Data items:
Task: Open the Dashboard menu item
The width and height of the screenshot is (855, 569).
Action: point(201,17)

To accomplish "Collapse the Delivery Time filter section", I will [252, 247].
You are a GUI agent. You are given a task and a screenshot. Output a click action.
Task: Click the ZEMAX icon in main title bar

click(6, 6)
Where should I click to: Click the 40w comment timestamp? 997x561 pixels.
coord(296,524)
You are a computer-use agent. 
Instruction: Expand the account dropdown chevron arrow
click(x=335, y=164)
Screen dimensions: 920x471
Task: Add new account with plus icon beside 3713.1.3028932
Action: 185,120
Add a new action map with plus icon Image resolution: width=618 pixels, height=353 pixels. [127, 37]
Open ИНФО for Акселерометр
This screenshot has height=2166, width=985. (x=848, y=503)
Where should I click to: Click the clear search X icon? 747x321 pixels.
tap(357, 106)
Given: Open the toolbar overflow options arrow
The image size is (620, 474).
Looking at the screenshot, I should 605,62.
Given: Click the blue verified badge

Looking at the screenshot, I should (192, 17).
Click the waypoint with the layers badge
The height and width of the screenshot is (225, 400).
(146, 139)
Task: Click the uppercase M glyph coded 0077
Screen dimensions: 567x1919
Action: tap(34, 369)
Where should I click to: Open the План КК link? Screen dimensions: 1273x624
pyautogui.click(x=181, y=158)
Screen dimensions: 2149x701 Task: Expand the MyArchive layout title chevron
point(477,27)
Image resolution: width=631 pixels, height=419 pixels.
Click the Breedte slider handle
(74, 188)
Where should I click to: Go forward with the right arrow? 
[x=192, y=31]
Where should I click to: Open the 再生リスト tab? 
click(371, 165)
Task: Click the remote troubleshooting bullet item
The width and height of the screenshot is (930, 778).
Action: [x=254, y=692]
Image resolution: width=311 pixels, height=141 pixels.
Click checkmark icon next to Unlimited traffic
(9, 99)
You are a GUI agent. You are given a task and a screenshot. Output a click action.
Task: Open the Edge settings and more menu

Your assignment =>
Reproduce the records exactly as they appear.

Output for this task =>
Task: Open the Dashboard menu item
The width and height of the screenshot is (855, 569).
Action: point(201,17)

To accomplish "Collapse the Delivery Time filter section", I will [252, 247].
You are a GUI agent. You are given a task and a screenshot. Output a click action.
Task: Click the ZEMAX icon in main title bar

click(6, 6)
Where should I click to: Click the 40w comment timestamp? 997x561 pixels.
coord(296,524)
You are a computer-use agent. 
Instruction: Expand the account dropdown chevron arrow
click(x=335, y=164)
Screen dimensions: 920x471
Task: Add new account with plus icon beside 3713.1.3028932
Action: 185,120
Add a new action map with plus icon Image resolution: width=618 pixels, height=353 pixels. [127, 37]
Open ИНФО for Акселерометр
This screenshot has height=2166, width=985. (x=848, y=503)
Where should I click to: Click the clear search X icon? 747x321 pixels.
tap(357, 106)
Given: Open the toolbar overflow options arrow
The image size is (620, 474).
Looking at the screenshot, I should 605,62.
Given: Click the blue verified badge

Looking at the screenshot, I should (192, 17).
Click the waypoint with the layers badge
The height and width of the screenshot is (225, 400).
(146, 139)
Task: Click the uppercase M glyph coded 0077
Screen dimensions: 567x1919
Action: tap(34, 369)
Where should I click to: Open the План КК link? Screen dimensions: 1273x624
pyautogui.click(x=181, y=158)
Screen dimensions: 2149x701 Task: Expand the MyArchive layout title chevron
point(477,27)
Image resolution: width=631 pixels, height=419 pixels.
Click the Breedte slider handle
(74, 188)
Where should I click to: Go forward with the right arrow? 
[x=192, y=31]
Where should I click to: Open the 再生リスト tab? 
click(371, 165)
Task: Click the remote troubleshooting bullet item
The width and height of the screenshot is (930, 778).
Action: [x=254, y=692]
Image resolution: width=311 pixels, height=141 pixels.
Click checkmark icon next to Unlimited traffic
(9, 99)
You are a GUI agent. You are given a task and a screenshot. Output a click action.
Task: Open the Edge settings and more menu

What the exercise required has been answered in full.